Tuesday, October 5, 2010
I Love Your Memories...
The Rogue Speaks:
Many of you know that from May until August, Rod and I were in Atlanta, caring for Rod's mum. We knew that she was dying, and our goal was to make her as happy and as comfortable as we possibly could. During that time, I wrote a series of posts called "The Road Home." If you wish to read them, please go to my archives beginning on June 3, 2010, or to the blog, Flavors Me, by Jessica Lipman. Jessica began publishing my saga last month.
The last several months have been extremely stressful, and I have found it very difficult to deal with the death of a woman whom I loved with all my heart. She was the sweetest, kindest, most loving, and most beautiful woman I have ever known. I will miss her every day for as long as I live.
The last few weeks of her life, Mum was bedridden and rarely spoke.

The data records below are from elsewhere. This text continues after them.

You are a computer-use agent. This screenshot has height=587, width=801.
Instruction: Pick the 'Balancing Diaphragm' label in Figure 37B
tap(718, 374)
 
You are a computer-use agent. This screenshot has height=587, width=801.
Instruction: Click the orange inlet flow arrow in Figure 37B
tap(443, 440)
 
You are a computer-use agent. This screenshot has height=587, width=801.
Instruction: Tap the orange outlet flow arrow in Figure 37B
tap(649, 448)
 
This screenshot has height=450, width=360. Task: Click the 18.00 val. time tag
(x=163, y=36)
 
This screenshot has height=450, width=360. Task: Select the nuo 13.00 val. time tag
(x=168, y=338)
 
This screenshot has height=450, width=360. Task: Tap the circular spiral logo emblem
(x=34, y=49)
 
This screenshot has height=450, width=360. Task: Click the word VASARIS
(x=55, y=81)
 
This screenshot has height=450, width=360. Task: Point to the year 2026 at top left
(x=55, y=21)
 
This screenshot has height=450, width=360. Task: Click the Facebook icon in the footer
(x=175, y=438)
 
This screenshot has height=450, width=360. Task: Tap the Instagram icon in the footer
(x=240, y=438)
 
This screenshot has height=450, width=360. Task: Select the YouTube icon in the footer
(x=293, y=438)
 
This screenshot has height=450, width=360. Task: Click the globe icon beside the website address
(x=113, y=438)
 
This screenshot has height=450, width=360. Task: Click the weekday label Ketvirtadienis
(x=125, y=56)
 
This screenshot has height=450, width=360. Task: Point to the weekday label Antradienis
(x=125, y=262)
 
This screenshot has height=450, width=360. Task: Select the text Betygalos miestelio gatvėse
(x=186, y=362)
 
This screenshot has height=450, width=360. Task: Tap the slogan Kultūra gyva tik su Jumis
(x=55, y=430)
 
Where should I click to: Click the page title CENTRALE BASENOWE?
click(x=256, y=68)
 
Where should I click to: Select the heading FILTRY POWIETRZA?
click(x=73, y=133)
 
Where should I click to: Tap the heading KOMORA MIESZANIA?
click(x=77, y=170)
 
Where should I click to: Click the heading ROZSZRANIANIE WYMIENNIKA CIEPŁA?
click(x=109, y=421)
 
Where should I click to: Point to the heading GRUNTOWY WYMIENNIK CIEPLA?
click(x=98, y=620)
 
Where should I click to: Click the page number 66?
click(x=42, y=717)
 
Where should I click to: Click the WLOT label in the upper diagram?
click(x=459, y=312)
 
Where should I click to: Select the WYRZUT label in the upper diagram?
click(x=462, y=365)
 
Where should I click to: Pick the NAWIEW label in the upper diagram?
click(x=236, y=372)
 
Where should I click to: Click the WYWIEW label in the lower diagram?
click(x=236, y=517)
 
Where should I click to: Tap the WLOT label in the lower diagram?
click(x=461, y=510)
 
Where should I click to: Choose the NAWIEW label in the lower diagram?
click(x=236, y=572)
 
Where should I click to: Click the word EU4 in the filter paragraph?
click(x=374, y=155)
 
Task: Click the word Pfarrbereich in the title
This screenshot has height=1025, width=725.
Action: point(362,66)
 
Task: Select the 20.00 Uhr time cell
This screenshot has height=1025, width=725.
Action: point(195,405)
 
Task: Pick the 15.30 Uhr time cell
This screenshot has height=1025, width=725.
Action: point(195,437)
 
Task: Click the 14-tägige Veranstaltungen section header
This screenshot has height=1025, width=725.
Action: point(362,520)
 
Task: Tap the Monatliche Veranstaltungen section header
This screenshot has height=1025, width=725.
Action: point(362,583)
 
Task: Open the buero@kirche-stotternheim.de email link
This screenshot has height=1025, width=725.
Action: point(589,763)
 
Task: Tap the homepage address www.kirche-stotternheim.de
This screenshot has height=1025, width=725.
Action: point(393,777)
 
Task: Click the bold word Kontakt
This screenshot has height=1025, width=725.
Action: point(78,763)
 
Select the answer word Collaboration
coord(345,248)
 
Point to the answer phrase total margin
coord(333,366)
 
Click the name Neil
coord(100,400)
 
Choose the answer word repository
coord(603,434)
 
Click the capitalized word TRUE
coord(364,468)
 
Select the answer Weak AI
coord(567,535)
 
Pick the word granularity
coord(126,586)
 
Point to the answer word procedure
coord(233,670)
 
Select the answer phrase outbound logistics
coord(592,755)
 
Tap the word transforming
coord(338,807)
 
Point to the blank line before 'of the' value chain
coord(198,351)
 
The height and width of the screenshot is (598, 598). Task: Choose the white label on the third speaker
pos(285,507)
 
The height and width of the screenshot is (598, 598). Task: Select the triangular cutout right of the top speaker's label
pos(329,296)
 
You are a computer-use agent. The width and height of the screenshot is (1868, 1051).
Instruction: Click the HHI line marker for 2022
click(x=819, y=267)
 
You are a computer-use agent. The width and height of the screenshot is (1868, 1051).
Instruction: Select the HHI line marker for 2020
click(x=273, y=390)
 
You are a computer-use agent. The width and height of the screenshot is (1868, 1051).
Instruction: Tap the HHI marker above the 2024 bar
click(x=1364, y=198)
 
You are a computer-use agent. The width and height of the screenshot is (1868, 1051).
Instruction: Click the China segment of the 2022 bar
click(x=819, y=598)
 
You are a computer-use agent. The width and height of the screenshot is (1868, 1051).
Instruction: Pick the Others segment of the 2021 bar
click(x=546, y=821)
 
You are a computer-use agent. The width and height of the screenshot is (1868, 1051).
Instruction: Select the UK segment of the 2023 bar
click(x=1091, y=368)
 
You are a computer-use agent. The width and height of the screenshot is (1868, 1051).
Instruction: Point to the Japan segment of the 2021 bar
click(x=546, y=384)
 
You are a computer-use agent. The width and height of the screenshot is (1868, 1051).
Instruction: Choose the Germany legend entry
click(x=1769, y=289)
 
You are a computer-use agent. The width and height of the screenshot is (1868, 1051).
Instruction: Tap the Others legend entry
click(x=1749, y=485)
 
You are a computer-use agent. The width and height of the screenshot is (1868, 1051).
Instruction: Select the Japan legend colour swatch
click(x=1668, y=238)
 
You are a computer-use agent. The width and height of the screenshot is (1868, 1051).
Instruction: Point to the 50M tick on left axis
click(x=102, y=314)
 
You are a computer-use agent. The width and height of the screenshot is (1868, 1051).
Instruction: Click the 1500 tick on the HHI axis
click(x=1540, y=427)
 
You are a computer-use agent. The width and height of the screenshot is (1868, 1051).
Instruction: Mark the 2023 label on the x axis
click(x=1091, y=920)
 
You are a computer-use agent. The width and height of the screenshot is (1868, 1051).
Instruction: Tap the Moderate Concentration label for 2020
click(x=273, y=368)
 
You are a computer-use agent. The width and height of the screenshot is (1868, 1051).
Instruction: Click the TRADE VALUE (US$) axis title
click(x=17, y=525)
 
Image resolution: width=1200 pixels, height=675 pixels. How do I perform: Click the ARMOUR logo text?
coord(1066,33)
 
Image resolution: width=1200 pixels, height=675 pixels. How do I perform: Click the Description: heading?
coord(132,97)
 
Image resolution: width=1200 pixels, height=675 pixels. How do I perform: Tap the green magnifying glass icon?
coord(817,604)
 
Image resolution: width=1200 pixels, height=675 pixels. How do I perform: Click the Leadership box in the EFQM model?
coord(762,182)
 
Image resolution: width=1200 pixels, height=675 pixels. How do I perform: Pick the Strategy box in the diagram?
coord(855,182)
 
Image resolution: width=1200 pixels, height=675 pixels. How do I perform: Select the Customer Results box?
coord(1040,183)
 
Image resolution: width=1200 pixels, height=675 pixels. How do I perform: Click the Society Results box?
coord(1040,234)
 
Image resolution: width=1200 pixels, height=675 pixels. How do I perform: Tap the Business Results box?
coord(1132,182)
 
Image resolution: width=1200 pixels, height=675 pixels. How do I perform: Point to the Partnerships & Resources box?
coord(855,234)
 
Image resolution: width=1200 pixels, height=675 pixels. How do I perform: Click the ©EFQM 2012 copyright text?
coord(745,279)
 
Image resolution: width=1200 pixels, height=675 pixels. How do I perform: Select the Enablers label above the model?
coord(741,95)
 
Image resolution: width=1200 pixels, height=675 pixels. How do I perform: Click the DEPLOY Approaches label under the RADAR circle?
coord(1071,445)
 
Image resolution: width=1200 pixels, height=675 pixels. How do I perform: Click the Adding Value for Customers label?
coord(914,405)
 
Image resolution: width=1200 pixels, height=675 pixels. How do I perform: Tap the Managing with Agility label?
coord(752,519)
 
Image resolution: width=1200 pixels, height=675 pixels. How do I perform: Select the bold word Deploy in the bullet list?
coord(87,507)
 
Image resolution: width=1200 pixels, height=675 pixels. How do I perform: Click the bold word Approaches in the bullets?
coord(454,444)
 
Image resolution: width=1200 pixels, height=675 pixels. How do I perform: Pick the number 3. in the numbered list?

On July 10, she took her last bite of food. Her intake had been so scant that she weighed less than 100 pounds--a far cry from her ideal weight of 139! She occasionally took sips of water, but as her body began to shut down, she found it difficult to swallow, and frequently choked.
Family members took turns staying with her both during the day, and all night long. In the last couple of weeks, hospice workers would stay with us at night. They were a godsend, and very comforting to us when Mum became anxious and disoriented.
One particular night, a Thursday, Rod and I and Rod's brother and his wife were sitting together at Mum's bedside after dinner. We notice that Mum was intently staring at one corner of the bedroom. Jill went over to her and asked what she was looking at in the corner. Mum shook her head, and then tapped her forehead. She was thinking about something. Jill asked what she was thinking about, and Mum said,"Edmonton." Edmonton, her home in Alberta, Canada, where she had lived as a child, and as a young bride, and later as a mother herself.
I asked Rod to go and sit by her, and start telling her stories that he remembered about their life in Edmonton. He talked to her for almost 30 minutes, recanting stories about her father, and her mother, and her sisters, and friends that she had grown up with. Her eyes never left his face. When he was finished, she reached up and put both hands on his arm. "I love your memories," she said.
The four of us who were with her that Thursday night will never forget that scene, of her first-born, leaning over his mother's bed, reliving for her the wonderful life she had had when she was a child.
Our Mum died at 4:45 a.m., the following Sunday. She was 95 years old. We know that the angels carried her up to Heaven to be with her parents and her sisters, and that she is happy to finally be with the God to whom she had devoted her life to serve.